> _TASK GOAL_
Reproduce everything from the line containing "coordinates (638, 606)." down to the line containing "(313, 362).", replacing "screenshot" with "screen capture" throughout and leaving all else unchanged.

═══ RECORDS FOR THIS TASK ═══

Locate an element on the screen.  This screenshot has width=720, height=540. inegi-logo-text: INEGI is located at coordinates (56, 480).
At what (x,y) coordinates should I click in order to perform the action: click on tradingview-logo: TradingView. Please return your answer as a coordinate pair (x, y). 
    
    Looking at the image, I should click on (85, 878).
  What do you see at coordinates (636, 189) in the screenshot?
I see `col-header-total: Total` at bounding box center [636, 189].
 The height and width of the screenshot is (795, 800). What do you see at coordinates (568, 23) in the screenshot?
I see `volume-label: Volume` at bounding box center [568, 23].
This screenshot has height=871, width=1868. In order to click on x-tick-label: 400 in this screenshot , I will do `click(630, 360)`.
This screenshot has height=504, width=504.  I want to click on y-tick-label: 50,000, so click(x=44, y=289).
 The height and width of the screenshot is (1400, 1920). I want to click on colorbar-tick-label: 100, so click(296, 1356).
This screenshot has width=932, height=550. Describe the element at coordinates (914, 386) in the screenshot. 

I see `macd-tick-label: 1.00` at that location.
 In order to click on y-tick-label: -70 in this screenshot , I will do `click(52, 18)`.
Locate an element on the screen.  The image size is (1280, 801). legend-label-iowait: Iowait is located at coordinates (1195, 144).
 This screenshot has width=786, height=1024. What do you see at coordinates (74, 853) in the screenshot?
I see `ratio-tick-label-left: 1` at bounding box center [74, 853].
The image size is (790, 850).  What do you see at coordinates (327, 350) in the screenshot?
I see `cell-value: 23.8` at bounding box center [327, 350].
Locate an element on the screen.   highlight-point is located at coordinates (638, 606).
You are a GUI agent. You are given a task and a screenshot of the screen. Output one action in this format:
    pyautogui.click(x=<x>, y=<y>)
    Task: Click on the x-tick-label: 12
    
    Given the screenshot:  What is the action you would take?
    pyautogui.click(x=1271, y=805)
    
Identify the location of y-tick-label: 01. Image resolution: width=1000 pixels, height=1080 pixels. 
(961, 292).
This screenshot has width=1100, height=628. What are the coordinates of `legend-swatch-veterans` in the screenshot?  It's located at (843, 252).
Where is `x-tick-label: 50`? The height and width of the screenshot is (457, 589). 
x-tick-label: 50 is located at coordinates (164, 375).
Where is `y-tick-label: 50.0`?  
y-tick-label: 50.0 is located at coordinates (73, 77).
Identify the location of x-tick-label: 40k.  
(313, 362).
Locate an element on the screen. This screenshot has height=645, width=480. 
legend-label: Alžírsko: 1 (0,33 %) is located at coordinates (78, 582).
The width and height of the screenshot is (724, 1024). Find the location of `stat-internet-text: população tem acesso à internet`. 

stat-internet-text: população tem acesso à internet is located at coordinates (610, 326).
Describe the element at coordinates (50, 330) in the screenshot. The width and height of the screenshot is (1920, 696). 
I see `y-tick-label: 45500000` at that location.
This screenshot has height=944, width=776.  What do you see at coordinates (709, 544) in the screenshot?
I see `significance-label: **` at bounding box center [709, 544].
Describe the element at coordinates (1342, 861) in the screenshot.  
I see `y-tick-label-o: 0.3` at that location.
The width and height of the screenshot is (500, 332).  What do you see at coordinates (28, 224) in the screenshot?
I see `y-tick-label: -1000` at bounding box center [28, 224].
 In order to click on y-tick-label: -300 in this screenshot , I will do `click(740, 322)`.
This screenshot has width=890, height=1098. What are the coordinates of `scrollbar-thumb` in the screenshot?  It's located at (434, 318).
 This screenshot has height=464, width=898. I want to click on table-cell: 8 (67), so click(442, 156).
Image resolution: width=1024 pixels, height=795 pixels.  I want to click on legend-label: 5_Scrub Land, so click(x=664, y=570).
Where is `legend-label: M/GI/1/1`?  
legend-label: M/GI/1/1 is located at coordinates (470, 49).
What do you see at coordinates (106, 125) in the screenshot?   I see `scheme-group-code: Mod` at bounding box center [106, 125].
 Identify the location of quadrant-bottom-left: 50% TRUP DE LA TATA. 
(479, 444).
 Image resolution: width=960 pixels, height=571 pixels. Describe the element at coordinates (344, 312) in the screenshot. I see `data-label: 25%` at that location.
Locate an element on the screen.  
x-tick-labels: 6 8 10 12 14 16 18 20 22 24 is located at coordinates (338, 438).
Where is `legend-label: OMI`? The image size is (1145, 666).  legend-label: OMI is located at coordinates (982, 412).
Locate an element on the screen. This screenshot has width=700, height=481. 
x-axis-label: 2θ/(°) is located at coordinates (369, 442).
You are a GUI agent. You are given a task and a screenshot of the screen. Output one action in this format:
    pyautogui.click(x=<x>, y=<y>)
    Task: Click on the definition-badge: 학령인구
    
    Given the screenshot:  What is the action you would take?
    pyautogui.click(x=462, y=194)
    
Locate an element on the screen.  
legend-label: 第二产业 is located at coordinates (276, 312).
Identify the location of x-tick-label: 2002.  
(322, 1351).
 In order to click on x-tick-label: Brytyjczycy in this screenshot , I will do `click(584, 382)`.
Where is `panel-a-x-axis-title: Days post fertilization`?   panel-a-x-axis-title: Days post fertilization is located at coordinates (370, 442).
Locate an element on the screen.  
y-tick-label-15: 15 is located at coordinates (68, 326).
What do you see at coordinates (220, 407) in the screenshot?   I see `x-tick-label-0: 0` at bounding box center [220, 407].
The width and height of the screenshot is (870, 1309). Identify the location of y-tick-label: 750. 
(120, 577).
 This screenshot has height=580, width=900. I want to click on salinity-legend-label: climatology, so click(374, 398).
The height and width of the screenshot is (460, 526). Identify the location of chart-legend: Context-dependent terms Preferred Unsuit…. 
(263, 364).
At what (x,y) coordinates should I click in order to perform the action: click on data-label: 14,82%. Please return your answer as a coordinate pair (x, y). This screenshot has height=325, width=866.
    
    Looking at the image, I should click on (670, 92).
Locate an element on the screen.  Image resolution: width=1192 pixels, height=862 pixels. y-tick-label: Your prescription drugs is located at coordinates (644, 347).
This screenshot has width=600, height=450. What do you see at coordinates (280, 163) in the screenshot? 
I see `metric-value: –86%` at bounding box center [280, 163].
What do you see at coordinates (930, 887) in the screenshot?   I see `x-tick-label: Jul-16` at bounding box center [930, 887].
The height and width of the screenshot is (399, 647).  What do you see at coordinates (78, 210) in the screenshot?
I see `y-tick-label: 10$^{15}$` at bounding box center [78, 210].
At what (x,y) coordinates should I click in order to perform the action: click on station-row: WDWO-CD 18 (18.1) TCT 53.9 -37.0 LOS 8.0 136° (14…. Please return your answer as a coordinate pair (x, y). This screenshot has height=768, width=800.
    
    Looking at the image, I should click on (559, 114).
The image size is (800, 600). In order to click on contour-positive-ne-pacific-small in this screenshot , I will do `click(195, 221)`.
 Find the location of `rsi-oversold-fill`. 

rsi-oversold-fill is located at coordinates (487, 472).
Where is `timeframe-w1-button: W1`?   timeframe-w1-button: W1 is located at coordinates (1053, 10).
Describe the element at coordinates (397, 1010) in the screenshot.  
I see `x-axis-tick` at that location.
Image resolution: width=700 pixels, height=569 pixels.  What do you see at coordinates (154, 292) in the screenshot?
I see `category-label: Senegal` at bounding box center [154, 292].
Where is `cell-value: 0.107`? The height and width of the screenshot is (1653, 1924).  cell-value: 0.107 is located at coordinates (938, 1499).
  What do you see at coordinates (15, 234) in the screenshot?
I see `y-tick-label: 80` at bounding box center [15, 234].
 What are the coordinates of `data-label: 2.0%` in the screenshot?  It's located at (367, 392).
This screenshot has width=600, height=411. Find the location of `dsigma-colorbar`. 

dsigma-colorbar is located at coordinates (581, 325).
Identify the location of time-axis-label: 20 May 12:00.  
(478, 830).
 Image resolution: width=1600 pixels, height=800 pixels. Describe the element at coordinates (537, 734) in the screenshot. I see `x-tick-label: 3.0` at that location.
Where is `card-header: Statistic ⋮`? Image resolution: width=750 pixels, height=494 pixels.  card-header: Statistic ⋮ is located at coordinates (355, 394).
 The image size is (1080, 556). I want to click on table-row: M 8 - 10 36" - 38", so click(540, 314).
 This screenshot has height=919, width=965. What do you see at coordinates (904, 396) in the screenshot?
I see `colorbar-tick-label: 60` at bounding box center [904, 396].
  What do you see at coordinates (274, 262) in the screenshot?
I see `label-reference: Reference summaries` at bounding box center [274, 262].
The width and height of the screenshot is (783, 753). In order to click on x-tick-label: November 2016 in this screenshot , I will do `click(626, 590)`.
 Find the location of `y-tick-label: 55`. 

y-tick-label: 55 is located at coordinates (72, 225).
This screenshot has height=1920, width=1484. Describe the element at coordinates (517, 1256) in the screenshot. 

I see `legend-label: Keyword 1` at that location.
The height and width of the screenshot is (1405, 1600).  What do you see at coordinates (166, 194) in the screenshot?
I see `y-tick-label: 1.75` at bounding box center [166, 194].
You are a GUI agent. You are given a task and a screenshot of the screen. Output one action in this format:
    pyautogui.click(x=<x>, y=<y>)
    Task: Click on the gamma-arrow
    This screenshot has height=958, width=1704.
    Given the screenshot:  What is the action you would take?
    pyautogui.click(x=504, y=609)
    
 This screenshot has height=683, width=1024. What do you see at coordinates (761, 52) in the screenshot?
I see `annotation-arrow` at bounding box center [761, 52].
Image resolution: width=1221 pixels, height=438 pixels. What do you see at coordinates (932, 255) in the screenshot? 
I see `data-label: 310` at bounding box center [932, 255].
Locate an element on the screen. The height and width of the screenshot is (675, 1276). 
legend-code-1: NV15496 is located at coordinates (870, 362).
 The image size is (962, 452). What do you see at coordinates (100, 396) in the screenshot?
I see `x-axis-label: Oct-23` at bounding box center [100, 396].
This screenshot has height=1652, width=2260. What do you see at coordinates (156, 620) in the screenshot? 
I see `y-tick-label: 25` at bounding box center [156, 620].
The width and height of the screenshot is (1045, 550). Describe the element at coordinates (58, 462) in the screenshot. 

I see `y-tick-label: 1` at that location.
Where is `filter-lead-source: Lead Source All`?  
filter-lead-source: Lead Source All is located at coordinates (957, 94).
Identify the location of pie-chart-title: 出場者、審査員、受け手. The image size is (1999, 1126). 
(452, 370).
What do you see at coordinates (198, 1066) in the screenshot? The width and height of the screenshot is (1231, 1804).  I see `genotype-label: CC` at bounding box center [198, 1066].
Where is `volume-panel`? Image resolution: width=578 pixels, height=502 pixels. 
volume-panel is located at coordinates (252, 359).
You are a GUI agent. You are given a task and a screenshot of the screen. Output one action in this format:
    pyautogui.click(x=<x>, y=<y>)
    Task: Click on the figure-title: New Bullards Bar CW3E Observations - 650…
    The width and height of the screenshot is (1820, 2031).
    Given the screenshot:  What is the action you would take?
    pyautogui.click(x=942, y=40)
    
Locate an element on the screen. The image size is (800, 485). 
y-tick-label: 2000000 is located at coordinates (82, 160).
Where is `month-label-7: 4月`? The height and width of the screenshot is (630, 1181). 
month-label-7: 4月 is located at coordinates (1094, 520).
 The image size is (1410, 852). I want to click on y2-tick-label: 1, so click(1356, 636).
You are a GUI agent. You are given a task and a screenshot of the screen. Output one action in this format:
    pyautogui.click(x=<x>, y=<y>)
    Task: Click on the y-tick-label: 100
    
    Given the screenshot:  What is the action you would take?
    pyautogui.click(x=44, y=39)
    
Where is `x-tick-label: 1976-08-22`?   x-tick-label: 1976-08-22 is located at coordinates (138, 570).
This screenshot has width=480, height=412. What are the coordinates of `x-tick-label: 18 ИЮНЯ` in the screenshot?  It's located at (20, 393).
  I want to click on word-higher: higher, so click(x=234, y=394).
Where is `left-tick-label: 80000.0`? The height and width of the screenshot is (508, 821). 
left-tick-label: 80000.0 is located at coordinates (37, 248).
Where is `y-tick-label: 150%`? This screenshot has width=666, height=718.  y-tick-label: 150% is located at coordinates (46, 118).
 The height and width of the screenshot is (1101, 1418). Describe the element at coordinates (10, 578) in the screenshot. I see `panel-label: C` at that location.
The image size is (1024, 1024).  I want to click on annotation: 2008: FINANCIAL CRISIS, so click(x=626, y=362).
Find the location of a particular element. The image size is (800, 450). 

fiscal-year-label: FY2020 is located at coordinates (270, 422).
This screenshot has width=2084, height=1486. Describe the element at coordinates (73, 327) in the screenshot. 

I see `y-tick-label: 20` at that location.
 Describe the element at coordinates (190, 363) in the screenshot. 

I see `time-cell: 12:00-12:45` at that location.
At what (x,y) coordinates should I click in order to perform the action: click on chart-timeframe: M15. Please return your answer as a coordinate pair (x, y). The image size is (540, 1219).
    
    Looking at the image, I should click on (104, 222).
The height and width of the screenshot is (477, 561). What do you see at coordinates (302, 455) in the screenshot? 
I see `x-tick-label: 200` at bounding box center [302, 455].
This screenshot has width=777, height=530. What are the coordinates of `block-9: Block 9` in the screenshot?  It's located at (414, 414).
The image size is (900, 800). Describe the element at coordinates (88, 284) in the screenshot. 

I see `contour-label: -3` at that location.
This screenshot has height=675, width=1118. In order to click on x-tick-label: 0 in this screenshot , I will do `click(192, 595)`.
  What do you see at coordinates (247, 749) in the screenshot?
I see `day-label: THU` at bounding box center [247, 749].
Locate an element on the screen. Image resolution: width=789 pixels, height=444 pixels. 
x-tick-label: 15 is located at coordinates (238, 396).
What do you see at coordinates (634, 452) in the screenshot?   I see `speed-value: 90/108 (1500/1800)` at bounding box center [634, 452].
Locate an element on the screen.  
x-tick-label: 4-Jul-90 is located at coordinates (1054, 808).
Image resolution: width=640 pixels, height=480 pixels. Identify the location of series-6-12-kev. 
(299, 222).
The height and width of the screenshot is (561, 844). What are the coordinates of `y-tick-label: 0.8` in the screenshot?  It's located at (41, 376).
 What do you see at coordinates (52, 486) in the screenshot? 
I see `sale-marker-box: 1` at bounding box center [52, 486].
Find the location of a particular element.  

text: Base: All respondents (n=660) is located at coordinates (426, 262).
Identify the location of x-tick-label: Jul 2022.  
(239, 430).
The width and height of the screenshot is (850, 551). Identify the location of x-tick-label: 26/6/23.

═══

> _EXERCISE RESPONSE_
Locate an element on the screen.   highlight-point is located at coordinates (638, 606).
You are a GUI agent. You are given a task and a screen capture of the screen. Output one action in this format:
    pyautogui.click(x=<x>, y=<y>)
    Task: Click on the x-tick-label: 12
    
    Given the screen capture:  What is the action you would take?
    pyautogui.click(x=1271, y=805)
    
Identify the location of y-tick-label: 01. Image resolution: width=1000 pixels, height=1080 pixels. 
(961, 292).
This screen capture has width=1100, height=628. What are the coordinates of `legend-swatch-veterans` in the screen capture?  It's located at (843, 252).
Where is `x-tick-label: 50`? The height and width of the screen capture is (457, 589). 
x-tick-label: 50 is located at coordinates (164, 375).
Where is `y-tick-label: 50.0`?  
y-tick-label: 50.0 is located at coordinates (73, 77).
Identify the location of x-tick-label: 40k.  
(313, 362).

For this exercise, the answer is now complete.